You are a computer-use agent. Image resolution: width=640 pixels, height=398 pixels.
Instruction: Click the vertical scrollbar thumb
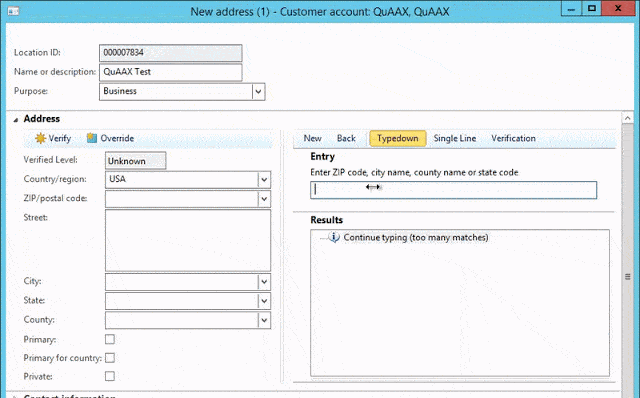(x=628, y=277)
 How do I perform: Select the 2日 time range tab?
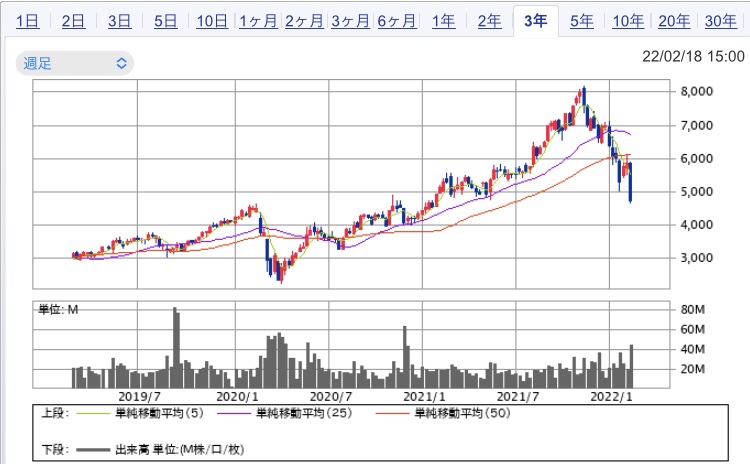coord(73,21)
===============
Exercise instructions: Output all of the entries verbatim, leaving out any images.

Response to this exercise:
You are a computer-use agent. Image resolution: width=640 pixels, height=398 pixels.
Instruction: Click the vertical scrollbar thumb
(x=628, y=277)
 How do I perform: Select the 2日 time range tab?
coord(73,21)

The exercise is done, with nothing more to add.